**WHAT TO PRODUCE**.
In the rows below, swap each "Screen dimensions" for "Display size" and keep everything else the same.

=== EXERCISE INPUT ===

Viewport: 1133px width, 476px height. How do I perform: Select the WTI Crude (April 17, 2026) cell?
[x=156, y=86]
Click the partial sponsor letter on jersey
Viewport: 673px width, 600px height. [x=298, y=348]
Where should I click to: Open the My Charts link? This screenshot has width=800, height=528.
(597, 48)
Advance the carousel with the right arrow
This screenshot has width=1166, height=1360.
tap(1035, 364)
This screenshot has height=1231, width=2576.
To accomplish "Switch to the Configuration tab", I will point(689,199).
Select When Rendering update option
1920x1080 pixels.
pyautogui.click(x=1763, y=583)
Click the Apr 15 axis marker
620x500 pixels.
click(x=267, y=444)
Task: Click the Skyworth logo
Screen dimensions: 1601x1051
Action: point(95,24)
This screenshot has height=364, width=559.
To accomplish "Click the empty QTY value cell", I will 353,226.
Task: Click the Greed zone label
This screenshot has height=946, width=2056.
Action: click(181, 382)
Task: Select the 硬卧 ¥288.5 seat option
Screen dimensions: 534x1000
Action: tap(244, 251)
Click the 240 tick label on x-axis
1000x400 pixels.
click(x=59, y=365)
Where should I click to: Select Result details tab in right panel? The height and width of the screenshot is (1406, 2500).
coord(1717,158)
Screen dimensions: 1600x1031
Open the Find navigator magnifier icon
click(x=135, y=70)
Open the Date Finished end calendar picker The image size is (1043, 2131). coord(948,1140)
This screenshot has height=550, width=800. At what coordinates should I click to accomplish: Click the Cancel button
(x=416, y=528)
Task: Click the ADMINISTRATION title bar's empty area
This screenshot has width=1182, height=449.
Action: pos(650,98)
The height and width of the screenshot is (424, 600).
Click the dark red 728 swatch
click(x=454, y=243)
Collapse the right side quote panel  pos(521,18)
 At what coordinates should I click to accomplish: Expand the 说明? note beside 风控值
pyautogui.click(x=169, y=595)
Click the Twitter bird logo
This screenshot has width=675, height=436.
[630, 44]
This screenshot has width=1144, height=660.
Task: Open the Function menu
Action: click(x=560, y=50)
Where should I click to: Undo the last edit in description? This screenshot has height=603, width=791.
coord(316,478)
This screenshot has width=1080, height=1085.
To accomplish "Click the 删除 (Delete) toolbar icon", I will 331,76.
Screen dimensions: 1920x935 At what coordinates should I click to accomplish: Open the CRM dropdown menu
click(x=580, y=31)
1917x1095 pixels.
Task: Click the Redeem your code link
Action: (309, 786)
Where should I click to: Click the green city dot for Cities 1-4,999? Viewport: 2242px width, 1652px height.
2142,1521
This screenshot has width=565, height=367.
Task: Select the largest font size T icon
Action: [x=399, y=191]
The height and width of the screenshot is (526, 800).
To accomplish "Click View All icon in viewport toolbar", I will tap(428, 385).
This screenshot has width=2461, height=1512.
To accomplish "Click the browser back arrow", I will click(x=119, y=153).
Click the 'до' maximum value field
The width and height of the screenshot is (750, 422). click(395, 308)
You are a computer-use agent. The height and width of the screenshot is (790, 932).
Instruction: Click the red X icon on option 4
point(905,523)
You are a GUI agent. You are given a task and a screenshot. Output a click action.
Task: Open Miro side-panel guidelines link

===

**SOLUTION FOR THIS TASK**.
Viewport: 1133px width, 476px height. How do I perform: Select the WTI Crude (April 17, 2026) cell?
[x=156, y=86]
Click the partial sponsor letter on jersey
Viewport: 673px width, 600px height. [x=298, y=348]
Where should I click to: Open the My Charts link? This screenshot has width=800, height=528.
(597, 48)
Advance the carousel with the right arrow
This screenshot has width=1166, height=1360.
tap(1035, 364)
This screenshot has height=1231, width=2576.
To accomplish "Switch to the Configuration tab", I will point(689,199).
Select When Rendering update option
1920x1080 pixels.
pyautogui.click(x=1763, y=583)
Click the Apr 15 axis marker
620x500 pixels.
click(x=267, y=444)
Task: Click the Skyworth logo
Display size: 1601x1051
Action: point(95,24)
This screenshot has height=364, width=559.
To accomplish "Click the empty QTY value cell", I will 353,226.
Task: Click the Greed zone label
This screenshot has height=946, width=2056.
Action: click(181, 382)
Task: Select the 硬卧 ¥288.5 seat option
Display size: 534x1000
Action: tap(244, 251)
Click the 240 tick label on x-axis
1000x400 pixels.
click(x=59, y=365)
Where should I click to: Select Result details tab in right panel? The height and width of the screenshot is (1406, 2500).
coord(1717,158)
Display size: 1600x1031
Open the Find navigator magnifier icon
click(x=135, y=70)
Open the Date Finished end calendar picker The image size is (1043, 2131). coord(948,1140)
This screenshot has height=550, width=800. At what coordinates should I click to accomplish: Click the Cancel button
(x=416, y=528)
Task: Click the ADMINISTRATION title bar's empty area
This screenshot has width=1182, height=449.
Action: pos(650,98)
The height and width of the screenshot is (424, 600).
Click the dark red 728 swatch
click(x=454, y=243)
Collapse the right side quote panel  pos(521,18)
 At what coordinates should I click to accomplish: Expand the 说明? note beside 风控值
pyautogui.click(x=169, y=595)
Click the Twitter bird logo
This screenshot has width=675, height=436.
[630, 44]
This screenshot has width=1144, height=660.
Task: Open the Function menu
Action: click(x=560, y=50)
Where should I click to: Undo the last edit in description? This screenshot has height=603, width=791.
coord(316,478)
This screenshot has width=1080, height=1085.
To accomplish "Click the 删除 (Delete) toolbar icon", I will 331,76.
Display size: 1920x935 At what coordinates should I click to accomplish: Open the CRM dropdown menu
click(x=580, y=31)
1917x1095 pixels.
Task: Click the Redeem your code link
Action: (309, 786)
Where should I click to: Click the green city dot for Cities 1-4,999? Viewport: 2242px width, 1652px height.
2142,1521
This screenshot has width=565, height=367.
Task: Select the largest font size T icon
Action: [x=399, y=191]
The height and width of the screenshot is (526, 800).
To accomplish "Click View All icon in viewport toolbar", I will tap(428, 385).
This screenshot has width=2461, height=1512.
To accomplish "Click the browser back arrow", I will click(x=119, y=153).
Click the 'до' maximum value field
The width and height of the screenshot is (750, 422). click(395, 308)
You are a computer-use agent. The height and width of the screenshot is (790, 932).
Instruction: Click the red X icon on option 4
point(905,523)
You are a GUI agent. You are given a task and a screenshot. Output a click action.
Task: Open Miro side-panel guidelines link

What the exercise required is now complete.